Donuatte Marquise Wilkerson (Defendant) appeals from judgment entered on his convictions for felonious larceny after breaking and entering and felonious possession of stolen goods. For the following reasons, we find no error.

On 28 August 2009, the victim, John Dintelmann reported a break-in at his home in Hoke County to police. He reported that a 52-inch flat screen Samsung television, some laptop computers, a desktop computer, a keyboard, speakers, a Wii game, several DVDs, a laundry basket, jewelry, and some change had been stolen from his home.

Earlier that same day, Phyllis Bethea, Mr. Dintelmann’s neighbor who lived three houses down, observed a light-colored, “older model,” large-sized car driving slowly up and down the street. She watched the car pass her house three times within five to ten minutes. Ms. Bethea testified that, initially, the driver was alone in the car and was on his cell phone. However, when the car passed her house again coming from the direction of Mr.

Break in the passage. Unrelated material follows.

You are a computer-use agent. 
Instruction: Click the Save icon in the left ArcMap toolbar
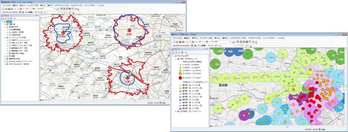9,9
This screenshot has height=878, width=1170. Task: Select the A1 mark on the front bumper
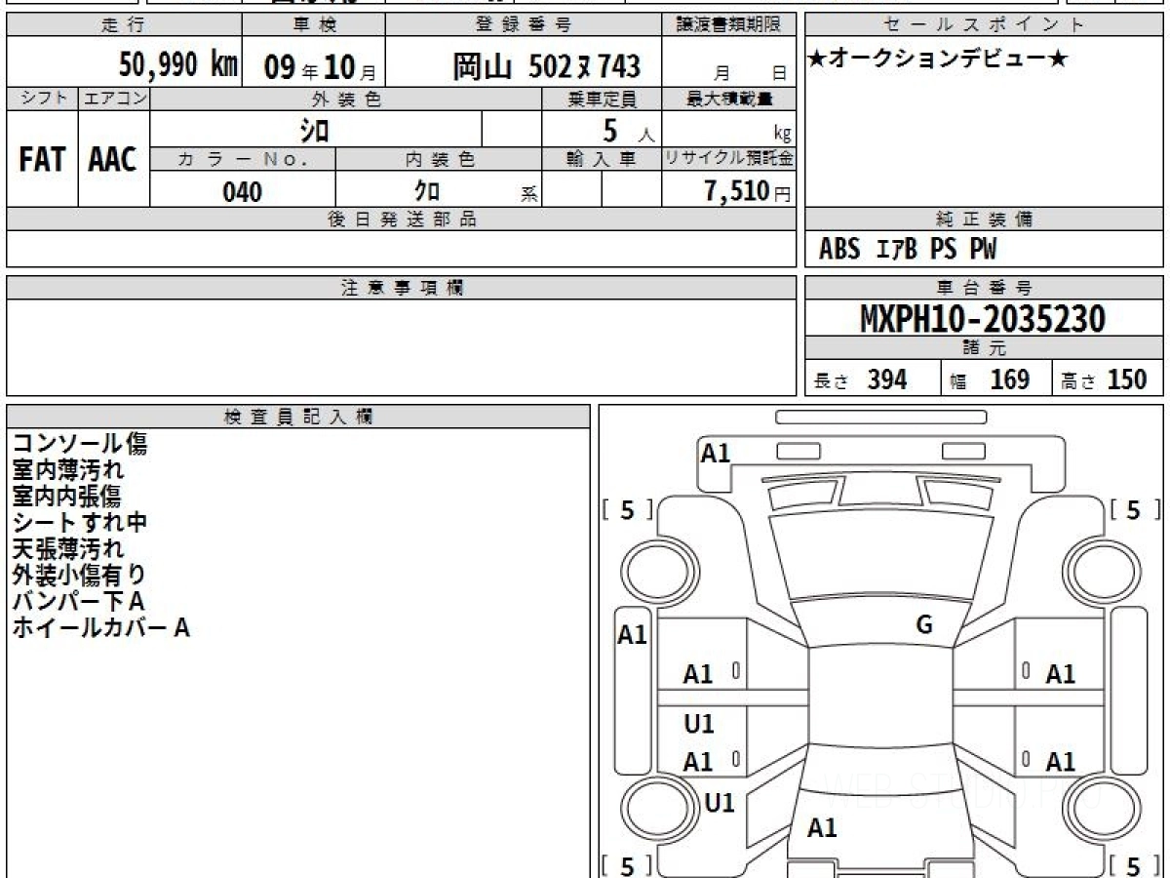point(716,453)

Dintelmann’s home, she observed more than one person in the car. She found the car suspicious and called police to report it. Ms. Bethea provided the police with two possible license plate numbers to the car. One of the plate numbers was registered to Defendant’s car, a white, 1996 Lincoln Town Car.

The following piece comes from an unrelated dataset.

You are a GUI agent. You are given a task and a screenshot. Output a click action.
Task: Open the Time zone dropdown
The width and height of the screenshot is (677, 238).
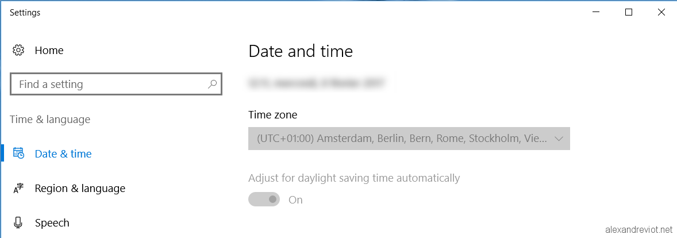click(409, 139)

The next day, Detective Sergeant Donald Schwab of the Hoke County Sheriff’s Office went to Defendant’s home and spoke with Defendant. Defendant’s white 1996 Lincoln Town Car was parked at the residence, and Sergeant Schwab asked Defendant for his consent to search the car. Defendant consented, unlocked the car and opened the trunk. The trunk contained a laundry basket filled with several *197“computer items” that matched the description of the stolen property. Sergeant Schwab seized this property and two cell phones from Defendant’s pocket. One of the cell phones, a Nokia, was Defendant’s and was serviced by T-Mobile.

At trial, the State presented testimony from Antoinette Moore, a T-Mobile Wireless records custodian. Ms. Moore provided “call details records” for Defendant’s Nokia phone. She testified that a number of calls were made from or received by Defendant’s phone on the day of the crime, starting at 10:56 a.m. and concluding at 1:24 p.m. Ms. Moore explained the process involved in transmitting cellular signals: calls made or received in a given area will be transmitted through the closest cell tower that is not busy. She provided the times, length, and tower locations of each call. Sergeant Schwab then testified that lie visited each cell tower and plotted their locations on a map according to the time the call was received by the tower. The calls began and ended in Cumberland County, where Defendant resides, following a path to and from Hoke County with the calls hitting towers 1.5 and 1.7 miles from the victim’s home in Hoke County.

Ms. Moore also testified that a text message was sent from Defendant’s phone at 10:45 a.m. Pacific Daylight Time, based on T-Mobile records housed in Seattle, Washington. Sergeant Schwab testified that he searched the phone after seizing it and found a text message in the “sent” folder to a number labeled “work.” On the phone itself, the message was time stamped at 2:45 p.m. on 28 August 2009, the day of the crime. It read, “I got a 64 inch flat Samsung.”

During trial, in anticipation of the text message evidence and outside the presence of the jury, Defense counsel objected to its admission on the grounds that it could not be properly authenticated. The court heard from both parties and, before ruling, noted that the objection by Defense counsel was a motion in limine. Before ruling the message was admissible, the court required that the State first present evidence showing that the phone was in Defendant’s possession, Defendant claimed the phone was his, Defendant’s car was seen on the victim’s street around the time of the crime, the phone records tend to establish a path of travel to the victim’s residence and back to Defendant’s residence, and a large Samsung flat screen television was stolen.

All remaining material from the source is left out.